A person’s positive outlook can come to an abrupt end with the realization that they must sacrifice more in order to contribute more. What a vicious problem this is to solve. The list of rejections I have received grows longer every day. Months of searching and hundreds of job applications have led me into a deep pit of disappointment. It seems no matter how precise the plan, trial-and-error is how I am destined to explore problems, a method that makes it difficult to see what to do next to get where I want to be.
The thought occurred to me to post an open letter to the organizations whose talent acquisition software has dispositioned me out of hand because my resume doesn’t contain the correct key words. I decided even a well-written rant would give me no pleasure. I suppose we all have a tendency to respond to things that we don’t need to respond to. I am determined to resist the temptation to let frustrating circumstances defeat me.

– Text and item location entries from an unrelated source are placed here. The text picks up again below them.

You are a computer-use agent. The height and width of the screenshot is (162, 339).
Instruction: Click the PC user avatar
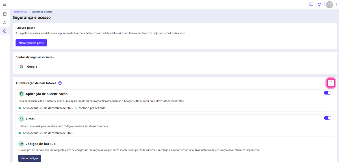pyautogui.click(x=329, y=5)
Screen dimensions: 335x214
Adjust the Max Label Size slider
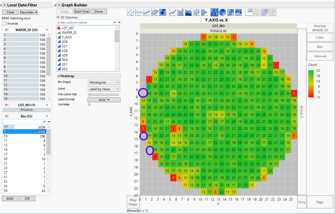tap(90, 94)
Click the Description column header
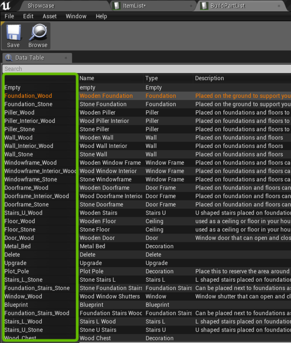The height and width of the screenshot is (343, 291). [x=209, y=78]
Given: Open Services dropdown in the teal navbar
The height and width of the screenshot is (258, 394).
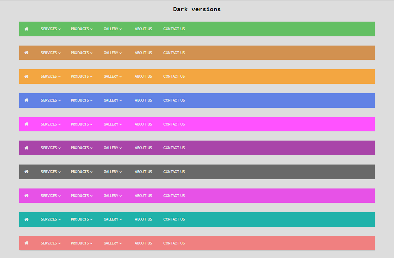Looking at the screenshot, I should coord(51,219).
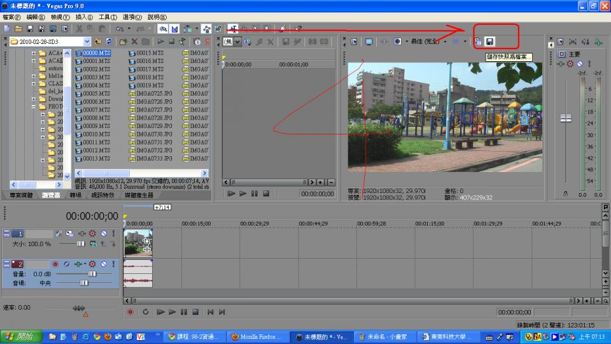This screenshot has height=344, width=611.
Task: Click the timeline record button
Action: click(x=130, y=312)
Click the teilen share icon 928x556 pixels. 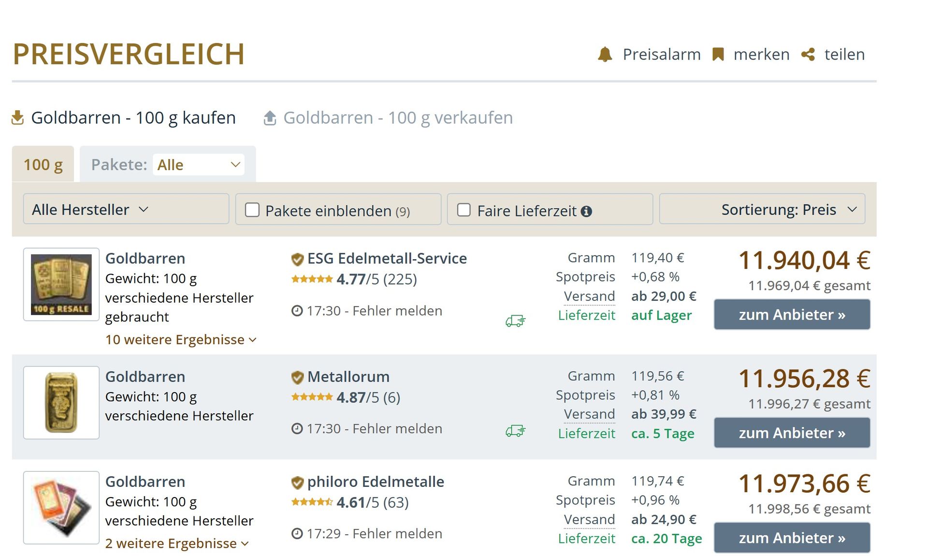click(808, 54)
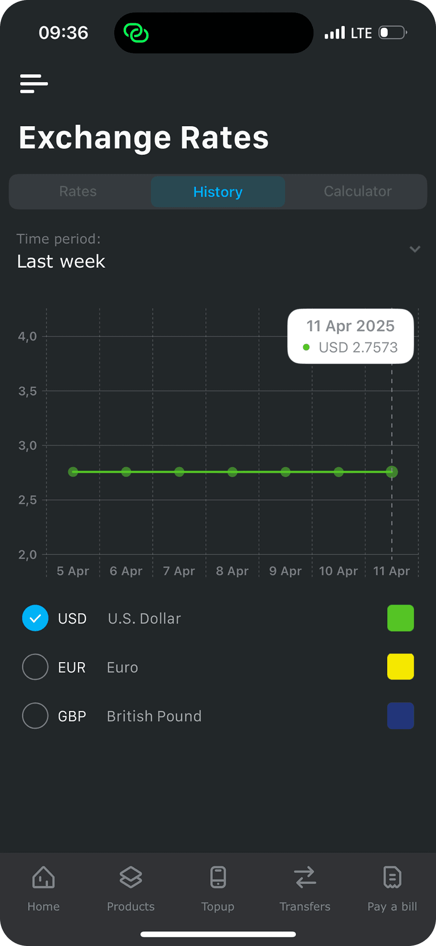
Task: Open Transfers arrows icon
Action: click(305, 877)
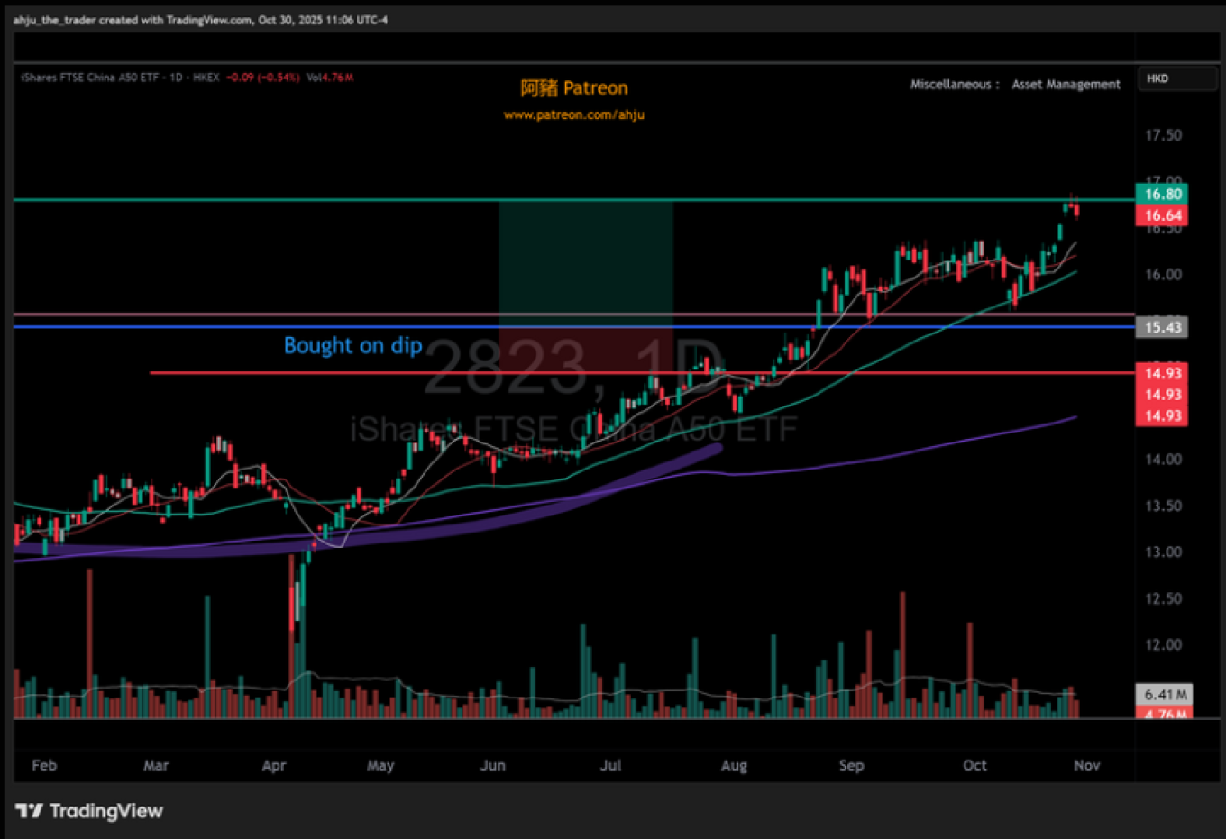1226x839 pixels.
Task: Click the Aug label on time axis
Action: (734, 765)
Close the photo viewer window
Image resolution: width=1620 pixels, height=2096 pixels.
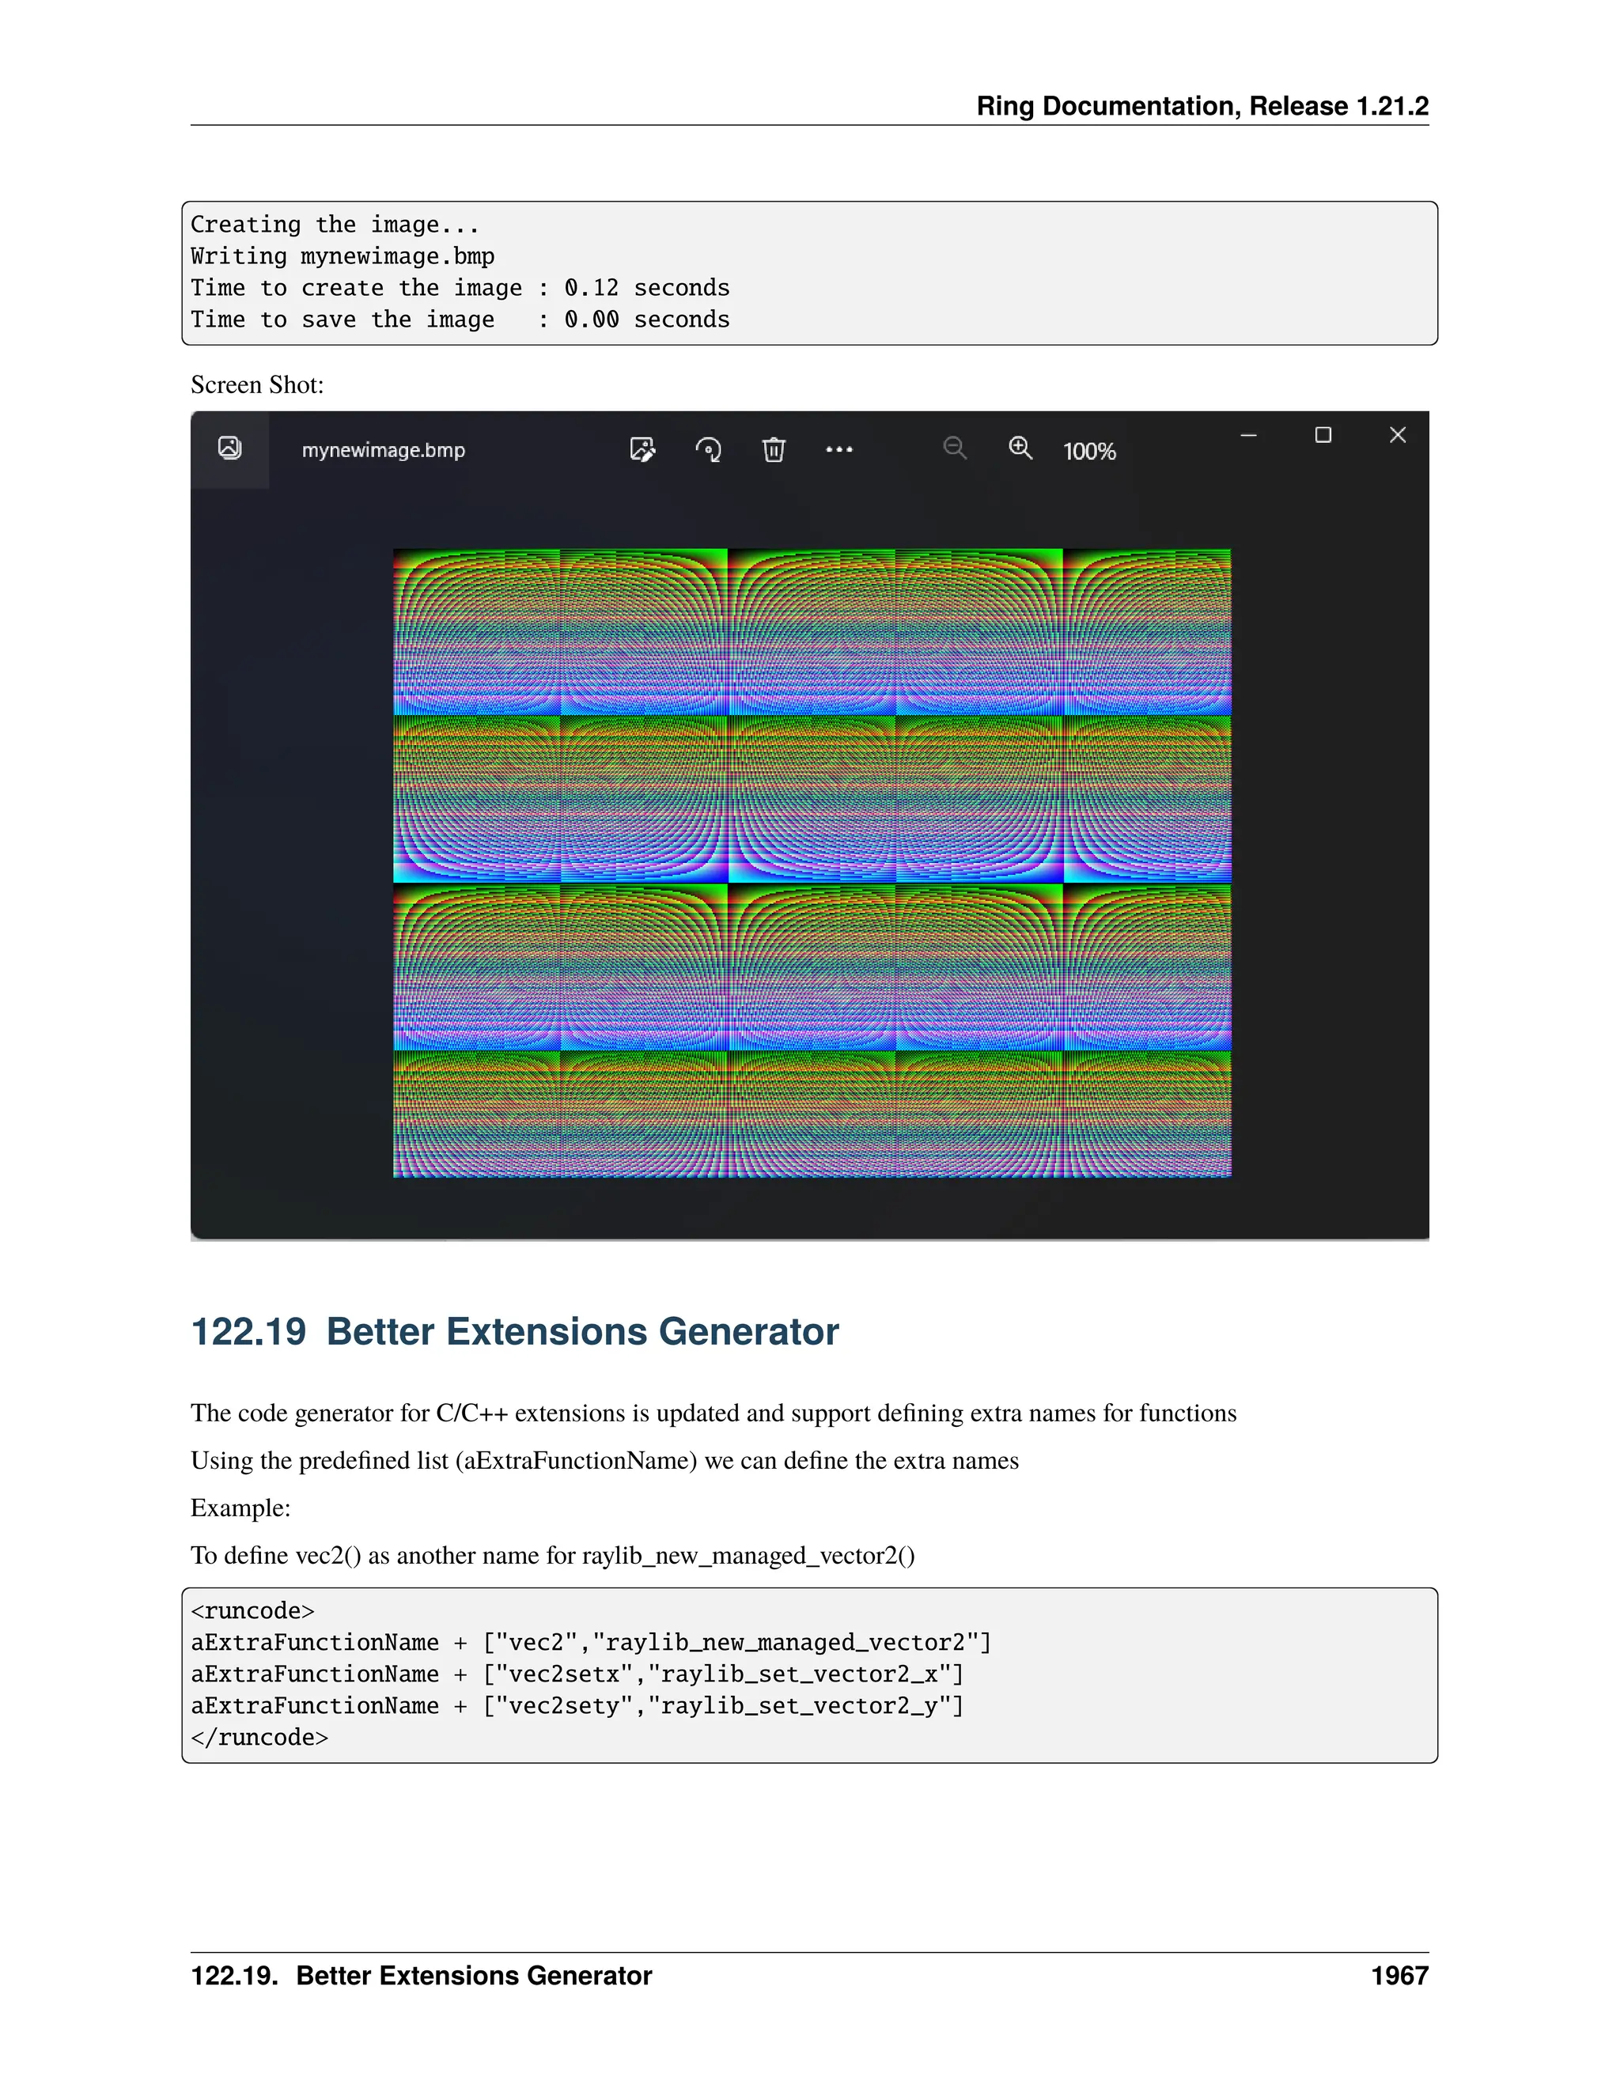1397,436
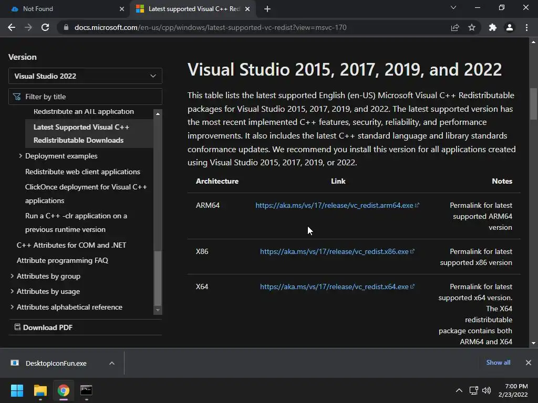
Task: Open File Explorer from the taskbar
Action: pos(40,390)
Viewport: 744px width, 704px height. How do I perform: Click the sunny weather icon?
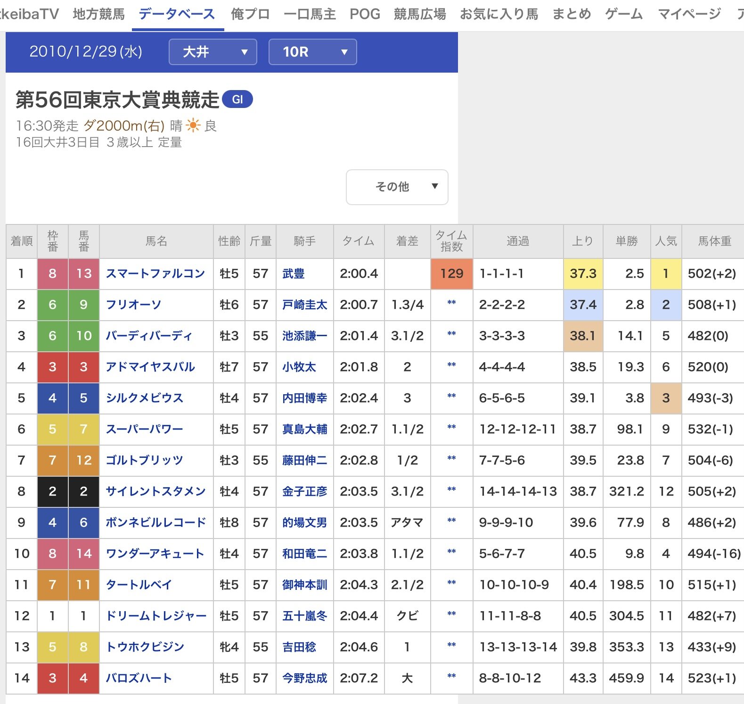(193, 125)
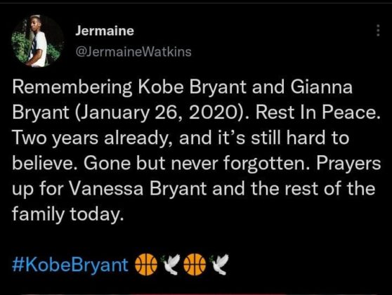The image size is (392, 295).
Task: Click the second basketball emoji
Action: tap(195, 265)
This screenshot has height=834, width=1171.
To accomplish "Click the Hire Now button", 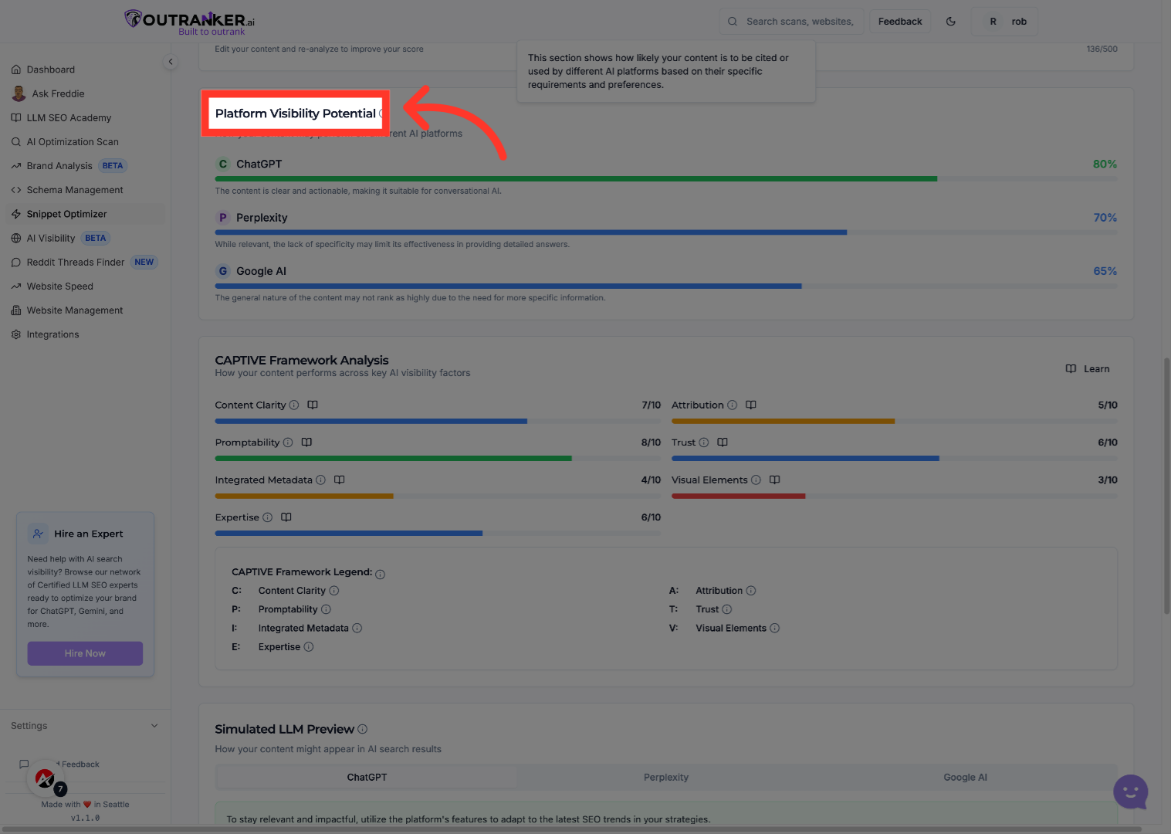I will (x=85, y=653).
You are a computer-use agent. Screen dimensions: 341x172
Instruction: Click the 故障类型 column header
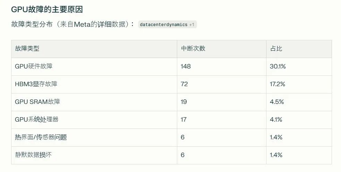(x=27, y=49)
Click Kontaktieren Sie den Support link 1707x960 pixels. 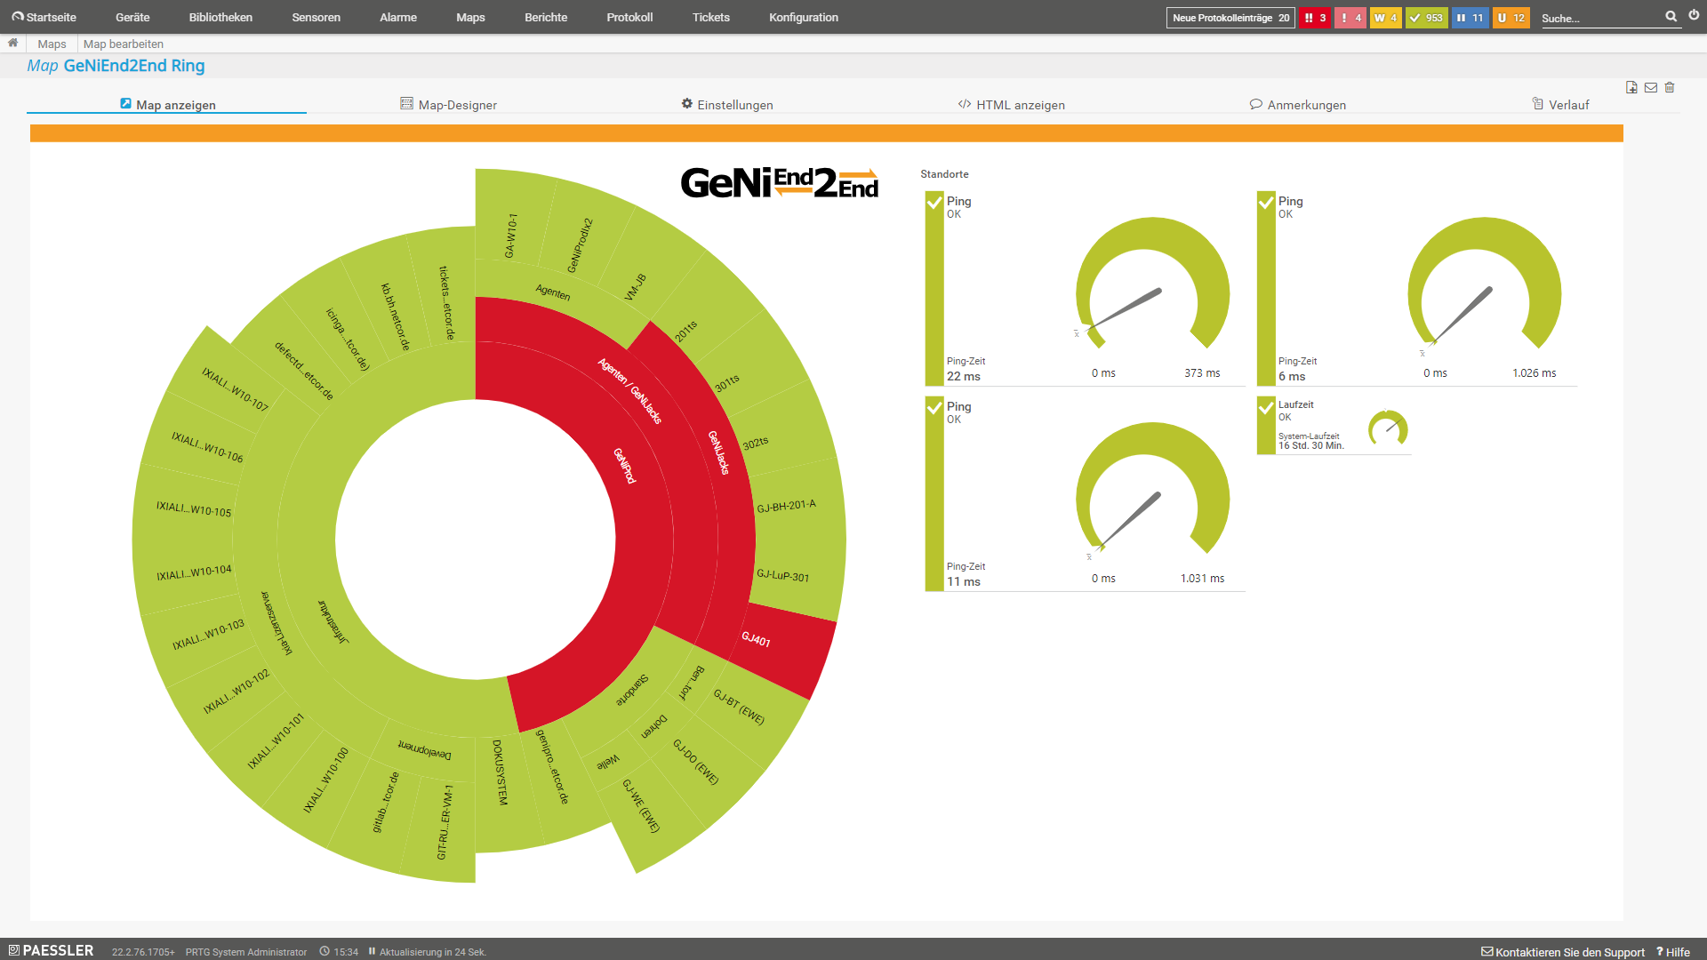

It turns out that even when we are methodical and deliberate, life can knock us off our feet and steal our lunch money. Luckily, new information can break through the darkness in the wee hours of the morning and give us just what we need to face another day. Below is my response to Liz Young’s formidable prompt.
The Sum of My Parts
Blistered feet carry me to the edge where I have fallen to my knees more than once. I’ve lost my way a dozen times, chasing someone else’s dream. My heart beats a mile a minute as I land on my ass with arms outstretched toward a seemingly unattainable goal. Why waste time wringing my hands when there is so much work to be done? This question strengthens my resolve. I ask, if not me, then who? The reply comes quickly. There is always someone else more desirable. The words sting. They ring in my ears. They will not break me.